As investigações arqueológicas recentes deram a volta à premissa tradicional de que a religião era uma consequência, um apêndice entre o irritante e o curioso do desenvolvimento social, para concluir que, pelo contrário, fazia parte da argamassa das fundações das comunidades humanas. Os templos não surgiram das cidades, mas sim o contrário. Uma virtude conhecida da religião é que as suas regras de comportamento facilitam a coexistência humana. Não roubarás, etc. Contudo, a religião tem outra vantagem adaptativa que só agora, ao perdê-la (é o que acontece com a cultura, que, dizem os psicólogos, é algo que não sabemos definir e nos protege dos males que não conseguimos descrever), é que a começamos a apreciar: a gestão da incerteza.
Num mundo sem Deus, a incerteza recai rotundamente sobre os ombros de cada um: somos responsáveis pelo que nos acontece. Não existe um plano divino que nos proteja.
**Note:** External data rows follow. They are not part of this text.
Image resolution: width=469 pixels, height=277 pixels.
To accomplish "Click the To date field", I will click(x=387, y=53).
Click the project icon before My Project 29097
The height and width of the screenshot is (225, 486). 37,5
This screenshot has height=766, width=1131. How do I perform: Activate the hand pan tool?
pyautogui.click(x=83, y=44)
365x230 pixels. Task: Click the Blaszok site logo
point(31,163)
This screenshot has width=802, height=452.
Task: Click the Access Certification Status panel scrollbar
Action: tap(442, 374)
E somos o derradeiro repositório de toda a frustração produzida pelo mundo: da doença de um ente querido até ao assassinato cruel de um estranho.
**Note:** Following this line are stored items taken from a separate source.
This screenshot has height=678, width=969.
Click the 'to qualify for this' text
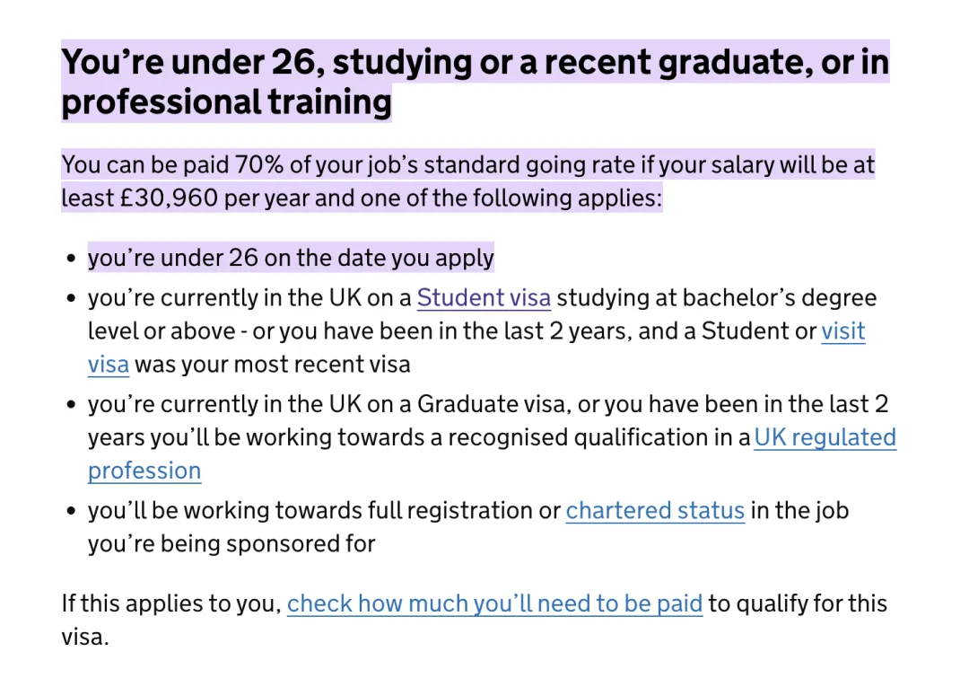pyautogui.click(x=797, y=603)
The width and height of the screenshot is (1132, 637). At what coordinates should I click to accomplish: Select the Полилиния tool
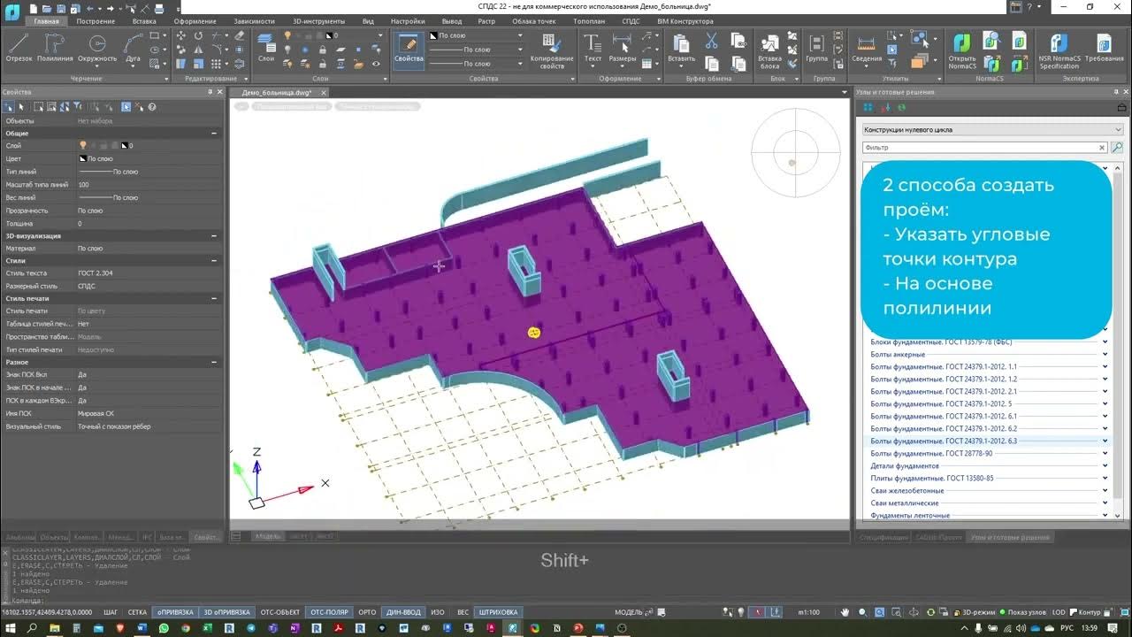pos(55,49)
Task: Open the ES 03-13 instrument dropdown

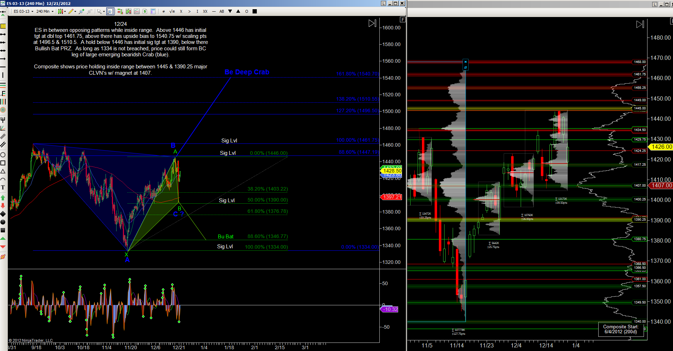Action: 23,11
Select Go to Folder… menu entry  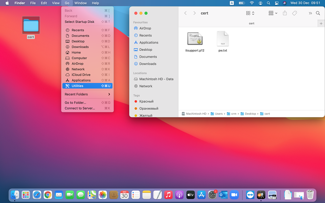tap(75, 103)
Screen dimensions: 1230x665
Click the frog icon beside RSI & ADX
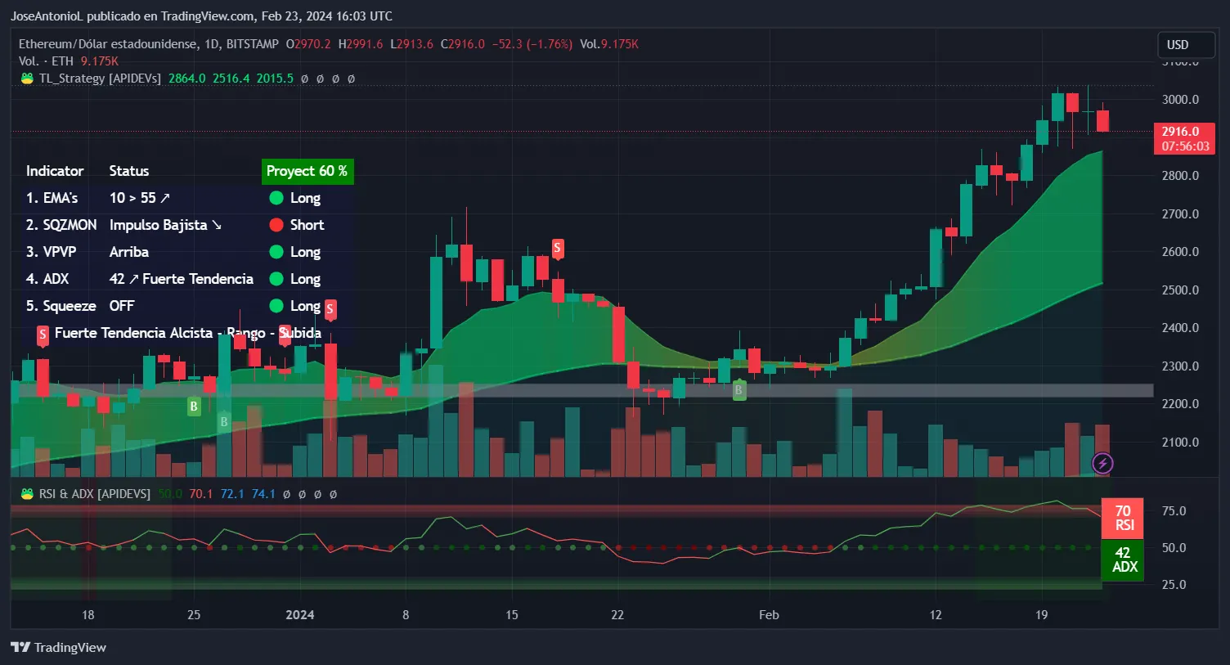point(27,494)
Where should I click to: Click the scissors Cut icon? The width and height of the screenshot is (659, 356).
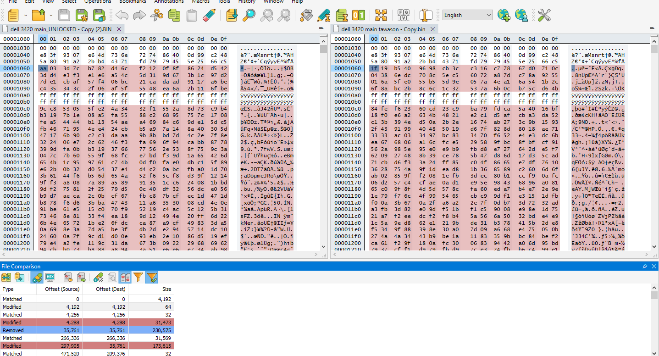[x=157, y=15]
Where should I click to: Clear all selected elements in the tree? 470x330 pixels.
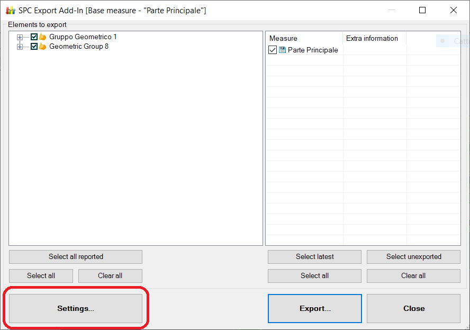pyautogui.click(x=110, y=275)
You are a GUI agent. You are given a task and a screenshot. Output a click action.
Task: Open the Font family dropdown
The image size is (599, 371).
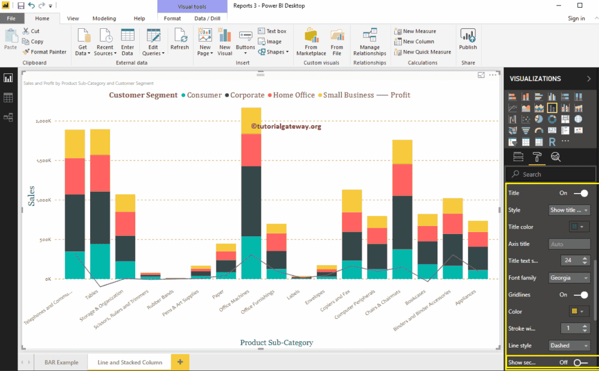click(568, 277)
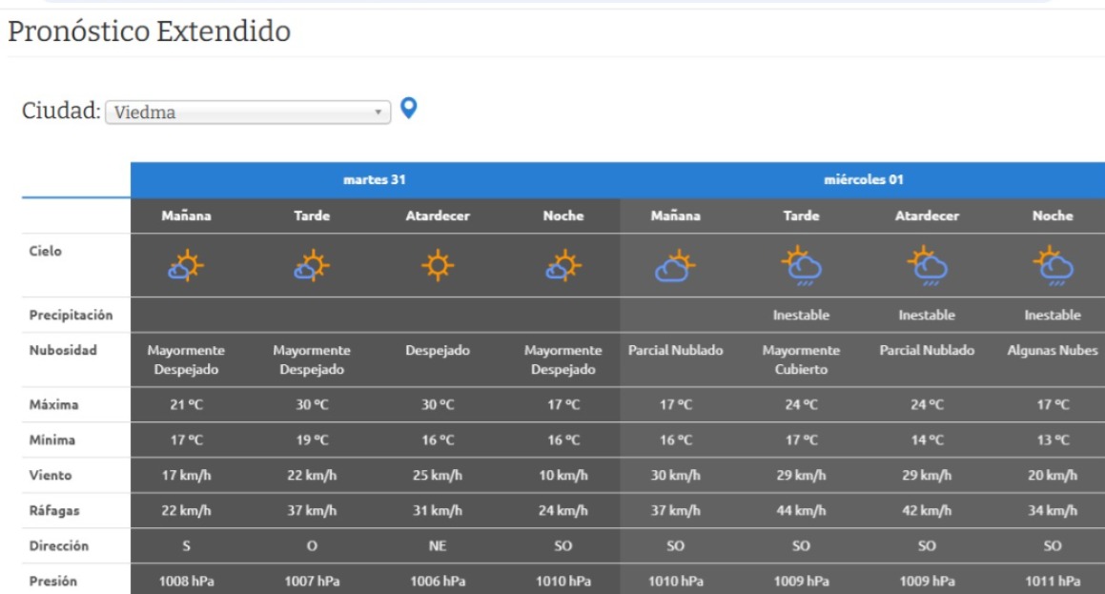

A religião tem um lado negro: as pessoas podem ser relegadas para a função de meros peões dos deuses, vagueando sem se queixarem por este vale de lágrimas enquanto aguardam por um paraíso após a morte. No entanto, ao longo dos séculos, fomos moldando a religião para acomodar a liberdade de escolha individual, o livre arbítrio, dentro da narrativa religiosa. Pouco a pouco, profeta a profeta, sínodo a sínodo. Assim, o próprio conceito do indivíduo é devedor direto, segundo o filósofo Larry Siedentop, da tradição religiosa judaico-cristã.
A religião “moderna” permitiu assim um equilíbrio, por mais precário que seja, entre a existência de um Deus que aliviou a inquietação produzida pela incerteza do mundo e a capacidade de agir de forma responsável e livre. No entanto, num processo de secularização acelerada, deitámos fora o bebé (o divino) com a água do banho. E a maioria de nós ficou sem Deus, despojada face à crua incerteza. Para muitas culturas, a religião era como especiarias picantes, utilizadas na cozinha durante séculos enquanto se desconhecia a sua função antibacteriana crucial. Algo semelhante aconteceu com a religião. Abandonámo-la porque nos incomodava, mas perdemos as suas propriedades protetoras.
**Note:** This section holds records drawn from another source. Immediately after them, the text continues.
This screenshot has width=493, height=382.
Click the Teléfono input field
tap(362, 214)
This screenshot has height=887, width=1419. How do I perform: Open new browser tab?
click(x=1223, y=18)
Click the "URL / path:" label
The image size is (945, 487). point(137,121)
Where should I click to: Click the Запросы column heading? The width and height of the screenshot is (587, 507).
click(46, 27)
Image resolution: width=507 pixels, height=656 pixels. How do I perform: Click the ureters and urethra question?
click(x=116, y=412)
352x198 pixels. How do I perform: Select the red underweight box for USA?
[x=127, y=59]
Iremos encontrar um substituto para lidar com a incerteza. O progresso, a mãe natureza… há vários candidatos. Contudo, levará tempo. E, de momento, o substituto que adotámos – mais uma vez, não de forma totalmente consciente – é o Estado. Exigimos-lhe que resolva um número crescente de vicissitudes da vida, da infância à velhice, da saúde à habitação. Mas nem mesmo o mais poderoso Leviatã conseguiria resolver todas as nossas preocupações, eliminando de raiz a incerteza que nos acompanha infalivelmente desde o berço até ao túmulo através de um mundo educativo e laboral ferozmente competitivo.
Os inquéritos indicam uma associação crescente entre a satisfação dos cidadãos com a democracia e o seu nível de felicidade. Com uma exceção: as pessoas religiosas. Para os restantes, a cada dia que passa, a nossa satisfação com a vida depende um pouco mais do que os Estados democráticos nos dão. E como agora nos dão pouco, sofremos não só de desinteresse pela política, mas também de mal-estar espiritual.
Os inquéritos indicam uma associação crescente entre a satisfação dos cidadãos com a democracia e o seu nível de felicidade. Com uma exceção: as pessoas religiosas. Para os restantes, a cada dia que passa, a nossa satisfação com a vida depende um pouco mais do que os Estados democráticos nos dão
A política tornou-se a arte de fazer homens e mulheres infelizes. Porque o Estado agora carrega sobre os seus ombros – enfraquecido, além disso, pela dívida pública excessiva – o peso de toda a incerteza dos seus cidadãos.